AVAILABLE DATA:

══════════════════════════════

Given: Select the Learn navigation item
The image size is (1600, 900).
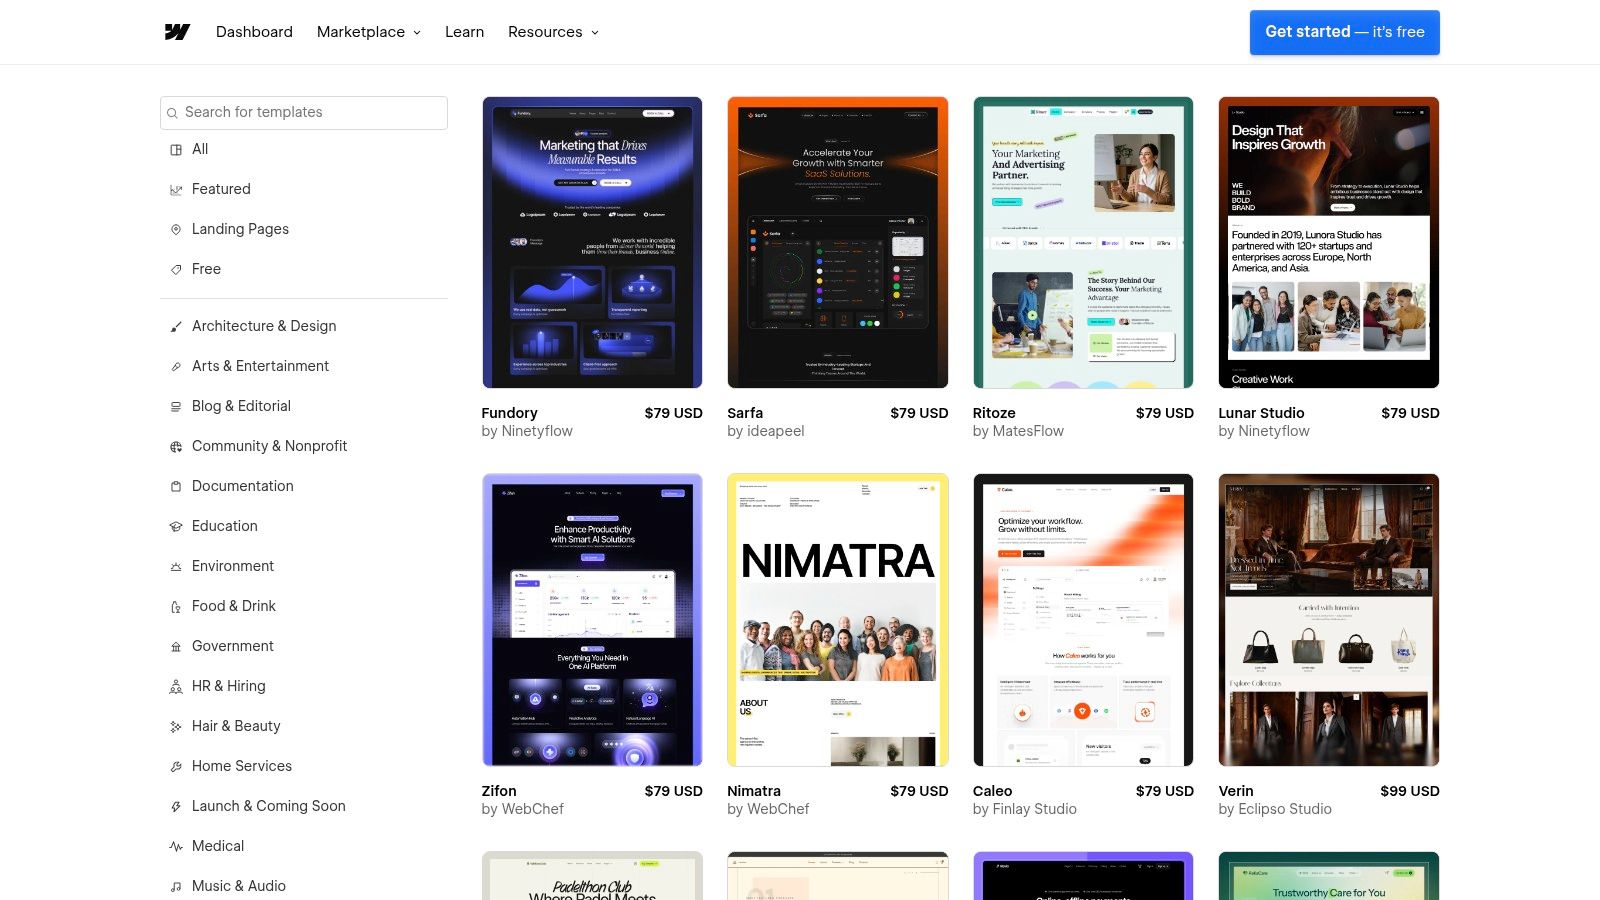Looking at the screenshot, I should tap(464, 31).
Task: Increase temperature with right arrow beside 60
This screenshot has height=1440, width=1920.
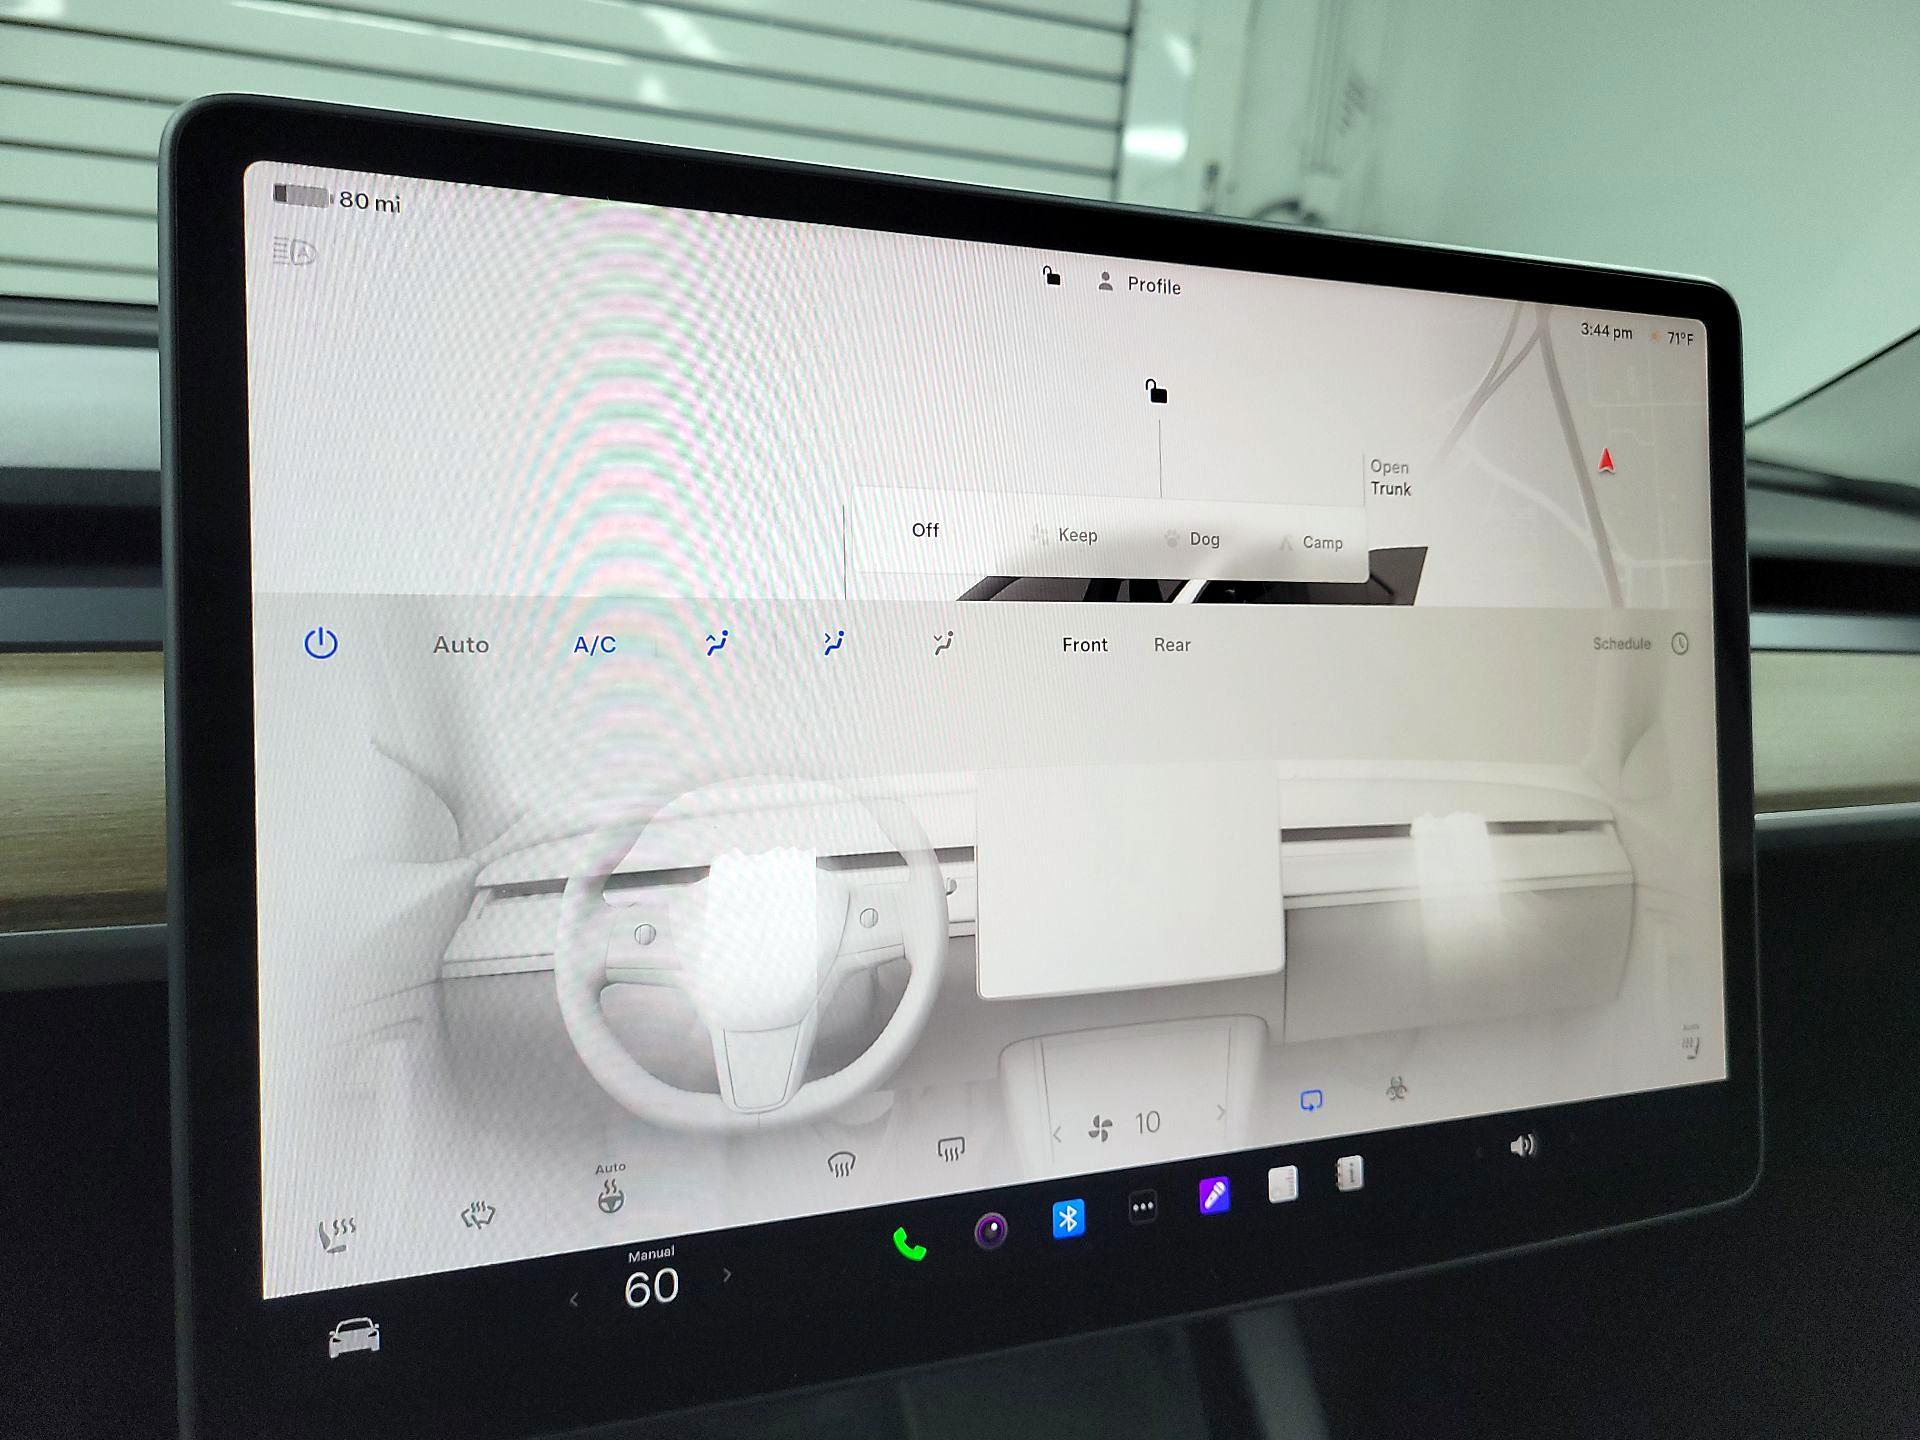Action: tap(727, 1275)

══════════════════════════════

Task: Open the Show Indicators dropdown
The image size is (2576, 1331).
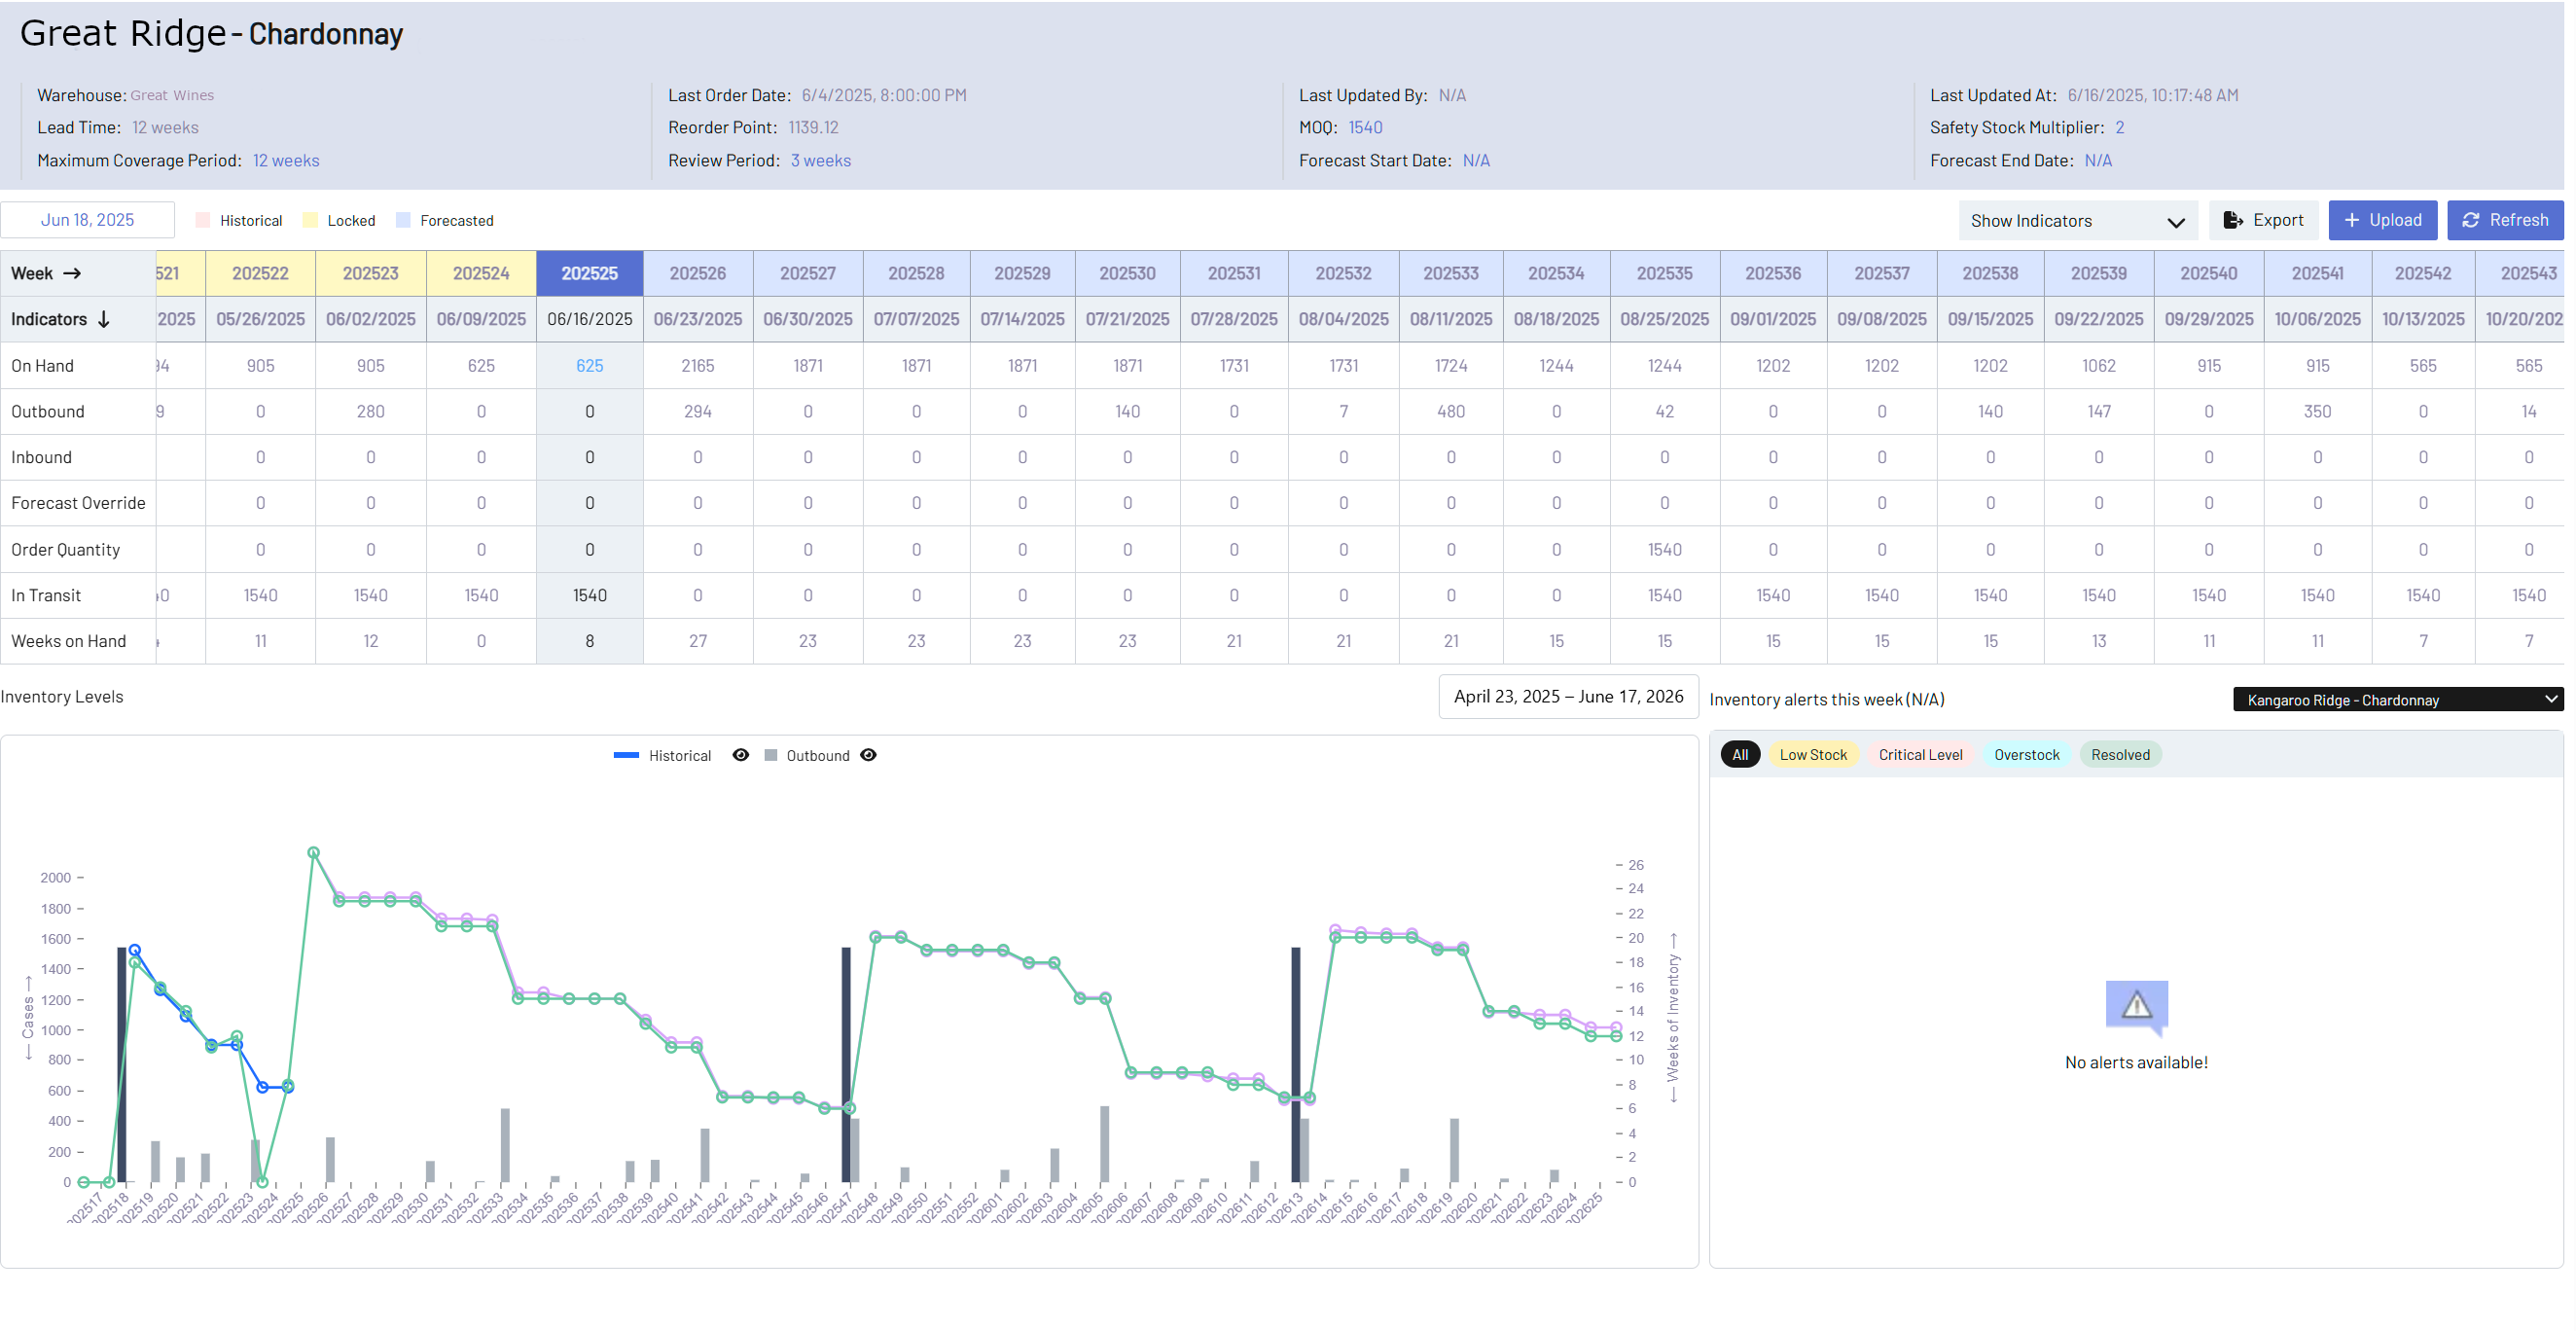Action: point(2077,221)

══════════════════════════════

ACTION ITEM:
From the listing above, copy all lines holding the word "Task".

RESPONSE AREA:
Task: Increase temperature with right arrow beside 60
Task: Open the Show Indicators dropdown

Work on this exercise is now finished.